The long-debated theory has finally been confirmed...
Decades-old predictions from Albert Einstein and Stephen Hawking have finally been validated thanks to a groundbreaking observation of a black hole collision.
Back in January, astronomers witnessed two massive black holes smashing together with an unprecedented level of detail, offering clear evidence that the theories long suggested by the two legendary physicists were correct.
The dramatic cosmic event, officially named GW250114, was detected with the help of the Laser Interferometer Gravitational-Wave Observatory (LIGO), which operates two facilities based in Louisiana and Washington.
The observatories picked up faint gravitational waves, ripples in the very fabric of space, generated as the two black holes spiraled into each other and finally merged, according to CNN.
Einstein first predicted the existence of these waves in 1915 as part of his general theory of relativity. He described them as the only way scientists on Earth could detect the collision of black holes billions of light-years away.
Still, Einstein believed at the time that the signals would be far too faint for human technology to ever detect, and he did not expect that scientists would one day be able to measure them directly.

In 1971, Stephen Hawking expanded on this work with his own idea, suggesting that when two black holes combine, the total surface area of the resulting black hole can never be smaller than that of the two that formed it.
That theory lingered for decades until, in September 2015, LIGO recorded gravitational waves for the first time in history. The breakthrough earned the three researchers behind the technology a Nobel Prize and gave science what some have called a “black hole telescope.”
Now, a decade after that moment, researchers are celebrating once again, this time with an even sharper look at black holes colliding and merging in deep space.
Maximiliano Isi, an astrophysicist at Columbia University and the Flatiron Institute’s Center for Computational Astrophysics in New York City, explained that the two black holes involved each had masses roughly 30 to 35 times greater than our sun, and that both were spinning slowly.
"The black holes were about 1 billion light-years away, and they were orbiting around each other in almost a perfect circle," Isi explained. "The resulting black hole was around 63 times the mass of the sun, and it was spinning at 100 revolutions per second."

He added: "But now, because the instruments have improved so much since then, we can see these two black holes with much greater clarity, as they approached each other and merged into a single one."
According to Isi, this discovery provides scientists with a completely new way of looking at the “dynamics of space and time” itself.
"Yes, black holes are very mysterious, complex and have important implications to the evolution of the universe," Isi said, "but mathematically we think they should be fully described by just two numbers."
"Everything there is to know about them should come from how big the black hole is — or what its mass is — and how fast it's rotating."
To measure this, scientists used LIGO to detect a distinctive “ringing” effect—like vibrations rippling through space after the collision.
He broke it down further by saying: "If you have a bell and you strike it with a hammer, it will ring."

"The pitch and duration of the sound, the characteristics of the sound, tell you something about what the bell is made of.

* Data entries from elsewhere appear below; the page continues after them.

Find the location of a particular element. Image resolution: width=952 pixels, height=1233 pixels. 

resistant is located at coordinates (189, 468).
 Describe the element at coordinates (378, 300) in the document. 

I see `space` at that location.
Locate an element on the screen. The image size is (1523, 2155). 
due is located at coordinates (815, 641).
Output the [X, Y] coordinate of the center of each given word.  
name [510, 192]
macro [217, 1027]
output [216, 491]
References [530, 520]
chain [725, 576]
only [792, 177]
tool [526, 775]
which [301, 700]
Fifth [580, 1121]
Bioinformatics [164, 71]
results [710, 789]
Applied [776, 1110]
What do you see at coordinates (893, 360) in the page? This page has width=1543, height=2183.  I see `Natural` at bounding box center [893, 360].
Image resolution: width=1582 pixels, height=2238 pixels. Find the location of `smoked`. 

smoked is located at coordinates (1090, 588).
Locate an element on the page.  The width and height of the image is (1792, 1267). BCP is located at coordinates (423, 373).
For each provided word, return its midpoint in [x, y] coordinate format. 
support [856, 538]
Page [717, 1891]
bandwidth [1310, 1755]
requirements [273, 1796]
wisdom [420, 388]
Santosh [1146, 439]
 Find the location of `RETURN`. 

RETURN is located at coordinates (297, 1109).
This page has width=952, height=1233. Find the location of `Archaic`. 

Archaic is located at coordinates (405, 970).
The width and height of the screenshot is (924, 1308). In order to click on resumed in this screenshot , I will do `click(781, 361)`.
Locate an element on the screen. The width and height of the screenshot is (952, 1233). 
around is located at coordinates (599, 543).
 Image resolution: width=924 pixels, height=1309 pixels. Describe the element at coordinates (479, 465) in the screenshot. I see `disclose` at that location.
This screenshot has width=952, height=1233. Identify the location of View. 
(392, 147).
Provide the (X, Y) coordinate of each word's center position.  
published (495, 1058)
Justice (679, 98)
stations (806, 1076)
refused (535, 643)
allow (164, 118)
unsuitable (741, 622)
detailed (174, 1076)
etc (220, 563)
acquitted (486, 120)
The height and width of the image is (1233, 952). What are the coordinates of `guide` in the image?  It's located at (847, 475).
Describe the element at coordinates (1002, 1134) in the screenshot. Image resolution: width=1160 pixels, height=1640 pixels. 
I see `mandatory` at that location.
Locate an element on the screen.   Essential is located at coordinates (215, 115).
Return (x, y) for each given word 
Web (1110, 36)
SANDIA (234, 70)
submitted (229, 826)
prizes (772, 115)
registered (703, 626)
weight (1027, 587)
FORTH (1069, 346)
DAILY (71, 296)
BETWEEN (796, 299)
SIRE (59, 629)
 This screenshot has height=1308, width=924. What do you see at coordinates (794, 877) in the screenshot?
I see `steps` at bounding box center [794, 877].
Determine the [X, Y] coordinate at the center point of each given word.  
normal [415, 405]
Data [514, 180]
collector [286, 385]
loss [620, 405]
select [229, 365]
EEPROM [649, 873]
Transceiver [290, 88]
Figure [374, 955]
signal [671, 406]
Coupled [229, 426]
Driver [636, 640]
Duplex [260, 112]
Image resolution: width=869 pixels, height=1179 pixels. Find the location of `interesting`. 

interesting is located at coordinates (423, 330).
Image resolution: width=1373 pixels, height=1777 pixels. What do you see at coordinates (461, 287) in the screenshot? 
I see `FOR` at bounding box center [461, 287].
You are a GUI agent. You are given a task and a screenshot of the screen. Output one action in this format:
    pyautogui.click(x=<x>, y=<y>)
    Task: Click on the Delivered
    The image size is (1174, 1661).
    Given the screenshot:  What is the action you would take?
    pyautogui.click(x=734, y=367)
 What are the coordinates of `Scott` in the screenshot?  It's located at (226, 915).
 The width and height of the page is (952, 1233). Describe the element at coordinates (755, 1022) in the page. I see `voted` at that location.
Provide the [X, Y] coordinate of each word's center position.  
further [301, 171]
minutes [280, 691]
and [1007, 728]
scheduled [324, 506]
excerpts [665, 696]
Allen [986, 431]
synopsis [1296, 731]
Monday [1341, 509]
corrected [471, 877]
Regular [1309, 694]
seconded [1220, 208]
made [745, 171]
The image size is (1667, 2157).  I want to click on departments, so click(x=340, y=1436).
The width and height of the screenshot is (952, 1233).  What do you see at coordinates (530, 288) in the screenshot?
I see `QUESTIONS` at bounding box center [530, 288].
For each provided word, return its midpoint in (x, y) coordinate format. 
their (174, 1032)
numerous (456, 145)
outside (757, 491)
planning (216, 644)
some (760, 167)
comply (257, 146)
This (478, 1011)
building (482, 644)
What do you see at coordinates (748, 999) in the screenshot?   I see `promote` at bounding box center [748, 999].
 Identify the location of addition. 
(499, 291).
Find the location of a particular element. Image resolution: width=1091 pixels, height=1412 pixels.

With black holes, something similar happens — they ring in gravitational waves."
"We identified two components of this ringing, and that allowed us to test that this black hole really is consistent with being described by just two numbers, mass and rotation," Isi explained. "And this is fundamental to our understanding of how space and time works — that these black holes should be featureless, in some way. It's the first time we are able to see this so compellingly."